The Struggle is Real.

 

April is a single mom with two teenage daughters who were homeless for six years. She grew up with a single mother who experienced domestic violence and struggled to find healthy ways to cope and keep her children safe. April also experienced relationship violence as an adult and created similar hardships for her and her children.

April had to live separately from her daughters because she did not have a permanent home.

April lived in and out of shelters in Asheville while working at a local motor lodge. Shelters felt like a prison to April, waiting for lockers and showers and strict bedtimes so, often, she lived on the streets. Homelessness required her to walk all night and stay awake to withstand the coldness of winter.

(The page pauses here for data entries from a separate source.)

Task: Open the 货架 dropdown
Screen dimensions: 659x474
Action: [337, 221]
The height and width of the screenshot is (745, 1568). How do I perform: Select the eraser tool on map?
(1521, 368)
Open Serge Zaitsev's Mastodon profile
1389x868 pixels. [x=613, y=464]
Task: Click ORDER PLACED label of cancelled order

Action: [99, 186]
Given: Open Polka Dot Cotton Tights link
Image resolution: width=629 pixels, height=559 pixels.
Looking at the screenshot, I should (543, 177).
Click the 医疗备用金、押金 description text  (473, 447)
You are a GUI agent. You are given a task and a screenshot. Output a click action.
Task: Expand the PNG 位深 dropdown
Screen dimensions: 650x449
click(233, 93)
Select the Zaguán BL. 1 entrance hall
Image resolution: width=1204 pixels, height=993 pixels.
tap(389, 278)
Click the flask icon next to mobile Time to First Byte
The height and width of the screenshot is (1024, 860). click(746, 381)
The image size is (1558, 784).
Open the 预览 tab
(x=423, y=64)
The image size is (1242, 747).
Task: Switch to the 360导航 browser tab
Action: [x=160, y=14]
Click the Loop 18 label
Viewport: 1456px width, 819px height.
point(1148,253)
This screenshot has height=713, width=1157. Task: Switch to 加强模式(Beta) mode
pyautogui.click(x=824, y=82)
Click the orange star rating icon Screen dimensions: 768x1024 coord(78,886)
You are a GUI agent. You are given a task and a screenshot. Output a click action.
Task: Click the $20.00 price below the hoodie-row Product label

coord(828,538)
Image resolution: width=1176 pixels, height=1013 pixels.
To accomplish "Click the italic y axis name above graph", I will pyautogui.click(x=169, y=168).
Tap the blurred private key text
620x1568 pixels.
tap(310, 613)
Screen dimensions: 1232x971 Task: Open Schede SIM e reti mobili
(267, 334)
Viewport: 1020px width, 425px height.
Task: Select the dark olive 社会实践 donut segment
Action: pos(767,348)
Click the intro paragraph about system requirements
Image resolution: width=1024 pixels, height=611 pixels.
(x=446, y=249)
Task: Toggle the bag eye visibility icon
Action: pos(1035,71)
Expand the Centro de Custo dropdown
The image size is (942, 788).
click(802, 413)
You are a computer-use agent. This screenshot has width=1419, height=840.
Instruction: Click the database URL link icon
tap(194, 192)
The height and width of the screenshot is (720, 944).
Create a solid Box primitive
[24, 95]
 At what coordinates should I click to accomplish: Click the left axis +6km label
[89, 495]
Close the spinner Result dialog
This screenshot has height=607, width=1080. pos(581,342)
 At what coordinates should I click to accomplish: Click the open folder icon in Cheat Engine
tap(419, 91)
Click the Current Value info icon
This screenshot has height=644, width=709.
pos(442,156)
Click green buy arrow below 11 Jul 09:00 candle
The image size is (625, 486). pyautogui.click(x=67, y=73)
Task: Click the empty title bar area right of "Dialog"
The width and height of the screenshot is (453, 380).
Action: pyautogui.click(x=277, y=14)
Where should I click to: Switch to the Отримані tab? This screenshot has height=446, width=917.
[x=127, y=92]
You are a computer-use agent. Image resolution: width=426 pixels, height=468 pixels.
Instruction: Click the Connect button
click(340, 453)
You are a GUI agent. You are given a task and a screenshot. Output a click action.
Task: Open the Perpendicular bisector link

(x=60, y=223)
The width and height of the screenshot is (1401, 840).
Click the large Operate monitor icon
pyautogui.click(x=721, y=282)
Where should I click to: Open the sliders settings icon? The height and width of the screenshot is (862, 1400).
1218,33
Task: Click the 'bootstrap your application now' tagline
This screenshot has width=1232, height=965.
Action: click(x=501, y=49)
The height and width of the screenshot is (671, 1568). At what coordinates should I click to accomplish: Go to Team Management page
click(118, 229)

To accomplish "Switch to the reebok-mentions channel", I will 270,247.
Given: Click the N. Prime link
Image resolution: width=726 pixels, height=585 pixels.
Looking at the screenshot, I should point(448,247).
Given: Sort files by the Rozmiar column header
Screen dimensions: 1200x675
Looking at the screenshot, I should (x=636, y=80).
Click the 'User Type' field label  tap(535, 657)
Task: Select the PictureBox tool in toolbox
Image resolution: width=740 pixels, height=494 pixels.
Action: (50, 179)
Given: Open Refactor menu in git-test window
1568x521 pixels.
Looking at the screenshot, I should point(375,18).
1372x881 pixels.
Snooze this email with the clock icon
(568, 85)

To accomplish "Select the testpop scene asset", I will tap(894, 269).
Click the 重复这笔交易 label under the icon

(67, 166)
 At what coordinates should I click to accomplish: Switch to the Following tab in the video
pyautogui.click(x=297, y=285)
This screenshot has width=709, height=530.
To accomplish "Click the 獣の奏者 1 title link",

April’s Daughter Comes to Town

April’s oldest daughter texted her in June of 2018 to say she wanted to live with her. April had been staying at a local shelter, but they wouldn’t take in the 17-year-old. Rather than be separated again, April and her daughter began sleeping in their Jeep in church parking lots. They acquired many trespassing tickets throughout the winter time while April’s daughter was recovering from pneumonia. The Jeep was finally towed, along with all of their personal belongings. Throughout this time, April and her daughter continued to go to AHOPE for showers, charging their cell phones, snacks, and other needed services.

On January 29, Homeward Bound Case Manager Amanda moved April and her family into their very own home. With a letter from Homeward Bound saying they were housed, the courts dropped the trespassing charges they received while living in their car.

April wants people to know that ‘the struggle is real’ and that there aren’t enough shelters for single mothers or fathers with children. She and her daughters had to wait over four months for their apartment because three bedroom units are few and far between.

April (left) and her case manager Amanda (center). Her daughter is featured on the right.

 

She also explains that working full time or even part-time, and living on the streets, is virtually impossible when you are trying to keep your family together and safe. Now that they have moved into their own home, they are making plans for the girls to continue their education and for April to get back to work.

 Life is on the upswing!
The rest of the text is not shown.